Five months later she presented with pain radiating to the right leg and an abnormal sensation in the right leg but without impaired mobility. The gadolinium-enhanced MRI scan is shown in Fig. 25.2.
Fig. 25.2
Questions
7. What does the MRI scan in Fig. 25.2 show?
8. What is your immediate management?
Answers
7. What does the MRI scan in Fig. 25.2 show?
MRI shows a contrast-enhancing intradural mass at the thoracic level (the mass measures 2.3cm and is at the level of T4). There are two other nodules, one at the level of T5/6 and another at the level of L1. There is some subtle linear contrast enhancement of the cord surface. Other images show cord compression and cord oedema. This appearance is consistent with drop metastases with leptomeningeal disease.
Symptomatic leptomeningeal or intramedullary metastasis can occur in up to 2% of patients with high-grade gliomas. It is common in infratentorial tumours. The mechanisms of dissemination include spread by invasion of the choroid plexus, through subpial, perivascular, and subarachnoid spaces, and via the cerebrospinal fluid. The common sites of drop metastases are the lower thoracic and lumbosacral regions. The clinical features include radicular pain and sensory and motor deficits suggesting cord compression or cauda equina syndrome. Surgical decompression is not an option for the majority of patients due to the diffuse nature of the disease; however, it may be useful in selected patients with a discrete mass causing cord compression and to achieve better pain control. Radiotherapy is useful in relieving pain temporarily, but seldom improves the neurological deficit.
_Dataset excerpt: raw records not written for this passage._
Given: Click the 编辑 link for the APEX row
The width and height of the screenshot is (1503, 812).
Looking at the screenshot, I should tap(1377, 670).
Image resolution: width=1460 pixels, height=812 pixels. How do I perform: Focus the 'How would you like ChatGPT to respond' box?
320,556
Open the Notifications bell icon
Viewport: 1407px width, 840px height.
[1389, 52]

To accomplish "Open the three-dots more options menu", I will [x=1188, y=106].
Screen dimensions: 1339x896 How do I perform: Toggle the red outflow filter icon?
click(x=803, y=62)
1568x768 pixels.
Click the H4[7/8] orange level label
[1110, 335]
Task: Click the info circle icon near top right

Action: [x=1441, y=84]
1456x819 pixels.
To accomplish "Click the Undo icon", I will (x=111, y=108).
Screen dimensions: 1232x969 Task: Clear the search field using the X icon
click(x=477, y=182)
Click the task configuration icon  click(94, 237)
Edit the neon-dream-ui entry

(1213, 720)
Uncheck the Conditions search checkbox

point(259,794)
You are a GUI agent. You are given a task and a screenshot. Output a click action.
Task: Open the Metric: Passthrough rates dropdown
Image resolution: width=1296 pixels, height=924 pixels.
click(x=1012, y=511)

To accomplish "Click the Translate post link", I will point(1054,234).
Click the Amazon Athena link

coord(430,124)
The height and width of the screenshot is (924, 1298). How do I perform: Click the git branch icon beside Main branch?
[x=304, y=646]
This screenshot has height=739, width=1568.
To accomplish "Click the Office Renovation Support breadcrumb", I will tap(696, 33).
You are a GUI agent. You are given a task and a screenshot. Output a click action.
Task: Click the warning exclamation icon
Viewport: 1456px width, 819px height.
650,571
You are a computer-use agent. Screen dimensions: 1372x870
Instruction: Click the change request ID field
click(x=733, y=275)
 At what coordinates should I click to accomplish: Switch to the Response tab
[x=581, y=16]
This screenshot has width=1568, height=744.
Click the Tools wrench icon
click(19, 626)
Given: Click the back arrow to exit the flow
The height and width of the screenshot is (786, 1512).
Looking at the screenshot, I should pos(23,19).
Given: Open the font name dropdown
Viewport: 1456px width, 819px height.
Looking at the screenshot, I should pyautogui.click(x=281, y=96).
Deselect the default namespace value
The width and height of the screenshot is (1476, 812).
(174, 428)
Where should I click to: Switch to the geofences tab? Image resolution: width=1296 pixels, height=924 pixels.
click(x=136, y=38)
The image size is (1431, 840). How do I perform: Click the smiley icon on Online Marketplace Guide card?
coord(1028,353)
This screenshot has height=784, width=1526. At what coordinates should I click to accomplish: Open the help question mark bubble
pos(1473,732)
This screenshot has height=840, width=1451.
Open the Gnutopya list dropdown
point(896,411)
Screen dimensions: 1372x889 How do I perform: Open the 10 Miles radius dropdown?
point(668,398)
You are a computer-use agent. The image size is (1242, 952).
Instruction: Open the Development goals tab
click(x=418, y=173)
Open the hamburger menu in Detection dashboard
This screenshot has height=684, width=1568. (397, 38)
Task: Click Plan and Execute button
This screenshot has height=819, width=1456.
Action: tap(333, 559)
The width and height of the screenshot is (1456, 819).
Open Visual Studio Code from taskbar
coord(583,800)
There is no proven role for systemic and/or intrathecal chemotherapy. Prognosis is poor with a median survival of 2–4 months.
8. What is your immediate management?
High-dose dexamethasone (16mg daily) and neurosurgical review for decompression of the thoracic lesion is the initial management. If surgery is not appropriate, emergency radiotherapy is indicated.
The patient underwent decompressive surgery. The pathology was consistent with a primary neuroectodermal tumour, suggesting an aggressive transformation of oligodendroglioma. Although she received thoracic spinal radiotherapy to a dose of 20Gy in five fractions her mobility continued to deteriorate. A MRI scan done 2 months later is shown in Fig. 25.3.
Fig. 25.3
Questions
9. What does the MRI scan in Fig. 25.3 show?
10. What is your management?
Answers
9. What does the MRI scan in Fig. 25.3 show?
The MRI shows progressive leptomeningeal/intradural contrast-enhancing disease involving the whole of area of the spinal canal.
10. What is your management?
She has rapidly progressive disease, and her treatment is essentially symptomatic and palliative. The patient died 4 weeks after the last scan.
Further reading
Brat DJ, Prayson RA, Ryken TC, Olson JJ. Diagnosis of malignant glioma: role of neuropathology. Journal of Neurooncology 2008; 89: 287–311.
Burnet NG, Lynch AG, Jefferies SJ, et al. High grade glioma: imaging combined with pathological grade defines management and predicts prognosis. Radiotherapy Oncology 2007: 85: 371–378.
Ricard D, Idbaih A, Ducray F, et al. Primary brain tumours in adults. The Lancet 2012; 26: 1984–1996.
Scoccianti S, Detti B, Meattini I, et al. Symptomatic leptomeningeal and intramedullary metastases from intracranial glioblastoma multiforme: a case report. Tumori 2008; 94: 877–881.